══ PROVIDED RECORDS

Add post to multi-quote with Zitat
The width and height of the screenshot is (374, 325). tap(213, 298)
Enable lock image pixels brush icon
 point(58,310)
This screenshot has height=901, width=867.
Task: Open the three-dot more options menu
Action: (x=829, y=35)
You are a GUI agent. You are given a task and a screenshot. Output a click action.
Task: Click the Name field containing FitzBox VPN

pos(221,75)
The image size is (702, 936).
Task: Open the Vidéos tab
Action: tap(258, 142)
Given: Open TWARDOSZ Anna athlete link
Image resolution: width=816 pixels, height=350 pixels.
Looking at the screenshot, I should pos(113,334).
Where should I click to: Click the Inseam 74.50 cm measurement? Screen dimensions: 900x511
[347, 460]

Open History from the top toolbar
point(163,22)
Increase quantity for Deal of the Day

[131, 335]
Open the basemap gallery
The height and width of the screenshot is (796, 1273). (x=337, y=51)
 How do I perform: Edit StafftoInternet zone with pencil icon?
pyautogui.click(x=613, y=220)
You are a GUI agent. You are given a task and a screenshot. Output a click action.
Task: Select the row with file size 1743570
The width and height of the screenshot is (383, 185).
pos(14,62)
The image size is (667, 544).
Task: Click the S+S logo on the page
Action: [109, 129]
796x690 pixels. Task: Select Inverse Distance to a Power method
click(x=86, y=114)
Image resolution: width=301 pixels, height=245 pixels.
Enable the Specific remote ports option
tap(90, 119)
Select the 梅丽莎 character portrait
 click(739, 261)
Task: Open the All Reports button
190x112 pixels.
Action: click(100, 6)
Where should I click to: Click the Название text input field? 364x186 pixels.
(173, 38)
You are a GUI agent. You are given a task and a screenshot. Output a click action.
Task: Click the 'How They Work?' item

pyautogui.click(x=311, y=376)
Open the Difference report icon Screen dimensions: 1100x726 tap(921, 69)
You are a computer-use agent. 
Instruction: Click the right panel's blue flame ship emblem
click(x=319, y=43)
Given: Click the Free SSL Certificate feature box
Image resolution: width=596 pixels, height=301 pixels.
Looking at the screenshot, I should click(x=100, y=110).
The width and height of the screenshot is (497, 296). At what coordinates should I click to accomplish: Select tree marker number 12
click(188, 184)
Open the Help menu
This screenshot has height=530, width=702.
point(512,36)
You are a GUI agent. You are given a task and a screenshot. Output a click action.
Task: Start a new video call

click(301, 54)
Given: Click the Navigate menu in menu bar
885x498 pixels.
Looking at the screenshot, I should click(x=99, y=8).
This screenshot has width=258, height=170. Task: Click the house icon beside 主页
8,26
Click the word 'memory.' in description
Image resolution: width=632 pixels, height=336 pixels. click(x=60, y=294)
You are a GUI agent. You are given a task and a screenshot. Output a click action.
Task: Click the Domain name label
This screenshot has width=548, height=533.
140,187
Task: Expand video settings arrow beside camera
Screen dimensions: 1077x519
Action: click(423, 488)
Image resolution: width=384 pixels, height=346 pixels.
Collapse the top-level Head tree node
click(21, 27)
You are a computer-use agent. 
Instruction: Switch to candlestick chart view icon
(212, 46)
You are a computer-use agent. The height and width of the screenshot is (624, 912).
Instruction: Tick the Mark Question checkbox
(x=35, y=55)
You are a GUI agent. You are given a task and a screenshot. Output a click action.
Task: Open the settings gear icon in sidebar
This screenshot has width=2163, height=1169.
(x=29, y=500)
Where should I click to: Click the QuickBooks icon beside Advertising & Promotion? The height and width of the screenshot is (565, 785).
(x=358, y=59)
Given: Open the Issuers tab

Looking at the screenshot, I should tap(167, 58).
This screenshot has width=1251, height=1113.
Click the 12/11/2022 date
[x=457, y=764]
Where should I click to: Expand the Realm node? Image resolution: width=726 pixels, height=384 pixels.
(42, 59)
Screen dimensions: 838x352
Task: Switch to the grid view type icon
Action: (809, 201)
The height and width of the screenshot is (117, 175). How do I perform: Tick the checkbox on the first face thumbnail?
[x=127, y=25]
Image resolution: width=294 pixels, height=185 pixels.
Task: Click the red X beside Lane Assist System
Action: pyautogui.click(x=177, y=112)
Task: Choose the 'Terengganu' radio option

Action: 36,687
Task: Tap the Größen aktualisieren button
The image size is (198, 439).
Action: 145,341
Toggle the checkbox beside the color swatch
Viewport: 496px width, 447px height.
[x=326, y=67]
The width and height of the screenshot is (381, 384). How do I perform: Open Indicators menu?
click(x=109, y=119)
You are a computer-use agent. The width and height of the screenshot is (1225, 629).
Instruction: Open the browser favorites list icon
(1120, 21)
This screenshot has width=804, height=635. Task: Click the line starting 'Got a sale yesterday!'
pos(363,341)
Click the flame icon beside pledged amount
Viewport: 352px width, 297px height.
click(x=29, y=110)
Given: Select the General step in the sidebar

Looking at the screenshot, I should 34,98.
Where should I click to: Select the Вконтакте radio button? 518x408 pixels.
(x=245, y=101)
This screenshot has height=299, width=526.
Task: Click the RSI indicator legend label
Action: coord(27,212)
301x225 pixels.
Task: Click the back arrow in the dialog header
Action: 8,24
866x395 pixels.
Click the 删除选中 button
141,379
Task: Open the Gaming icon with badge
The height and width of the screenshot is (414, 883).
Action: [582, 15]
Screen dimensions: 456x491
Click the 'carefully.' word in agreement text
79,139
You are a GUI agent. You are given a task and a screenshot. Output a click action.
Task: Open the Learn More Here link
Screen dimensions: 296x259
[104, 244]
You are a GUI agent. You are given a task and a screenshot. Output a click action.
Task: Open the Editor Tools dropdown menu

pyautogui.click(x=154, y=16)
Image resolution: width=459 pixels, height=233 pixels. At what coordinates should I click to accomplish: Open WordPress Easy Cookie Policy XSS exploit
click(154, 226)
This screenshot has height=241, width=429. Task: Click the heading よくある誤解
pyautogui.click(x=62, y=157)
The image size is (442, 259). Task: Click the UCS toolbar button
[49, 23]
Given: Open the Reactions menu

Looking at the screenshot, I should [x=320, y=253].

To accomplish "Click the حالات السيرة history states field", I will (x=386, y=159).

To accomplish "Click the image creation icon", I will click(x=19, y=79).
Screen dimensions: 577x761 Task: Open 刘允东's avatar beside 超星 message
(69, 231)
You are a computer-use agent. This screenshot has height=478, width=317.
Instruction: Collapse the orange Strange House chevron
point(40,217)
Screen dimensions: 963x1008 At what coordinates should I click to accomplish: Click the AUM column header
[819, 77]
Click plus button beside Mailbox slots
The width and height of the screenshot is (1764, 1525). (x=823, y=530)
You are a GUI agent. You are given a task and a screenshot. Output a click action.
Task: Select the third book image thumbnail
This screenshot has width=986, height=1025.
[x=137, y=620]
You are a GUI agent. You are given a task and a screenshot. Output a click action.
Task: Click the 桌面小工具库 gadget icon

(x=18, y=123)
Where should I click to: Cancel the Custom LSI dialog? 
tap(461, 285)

════

Every line above in which the word "settings" occurs is to be copied.

Task: Expand video settings arrow beside camera
Task: Open the settings gear icon in sidebar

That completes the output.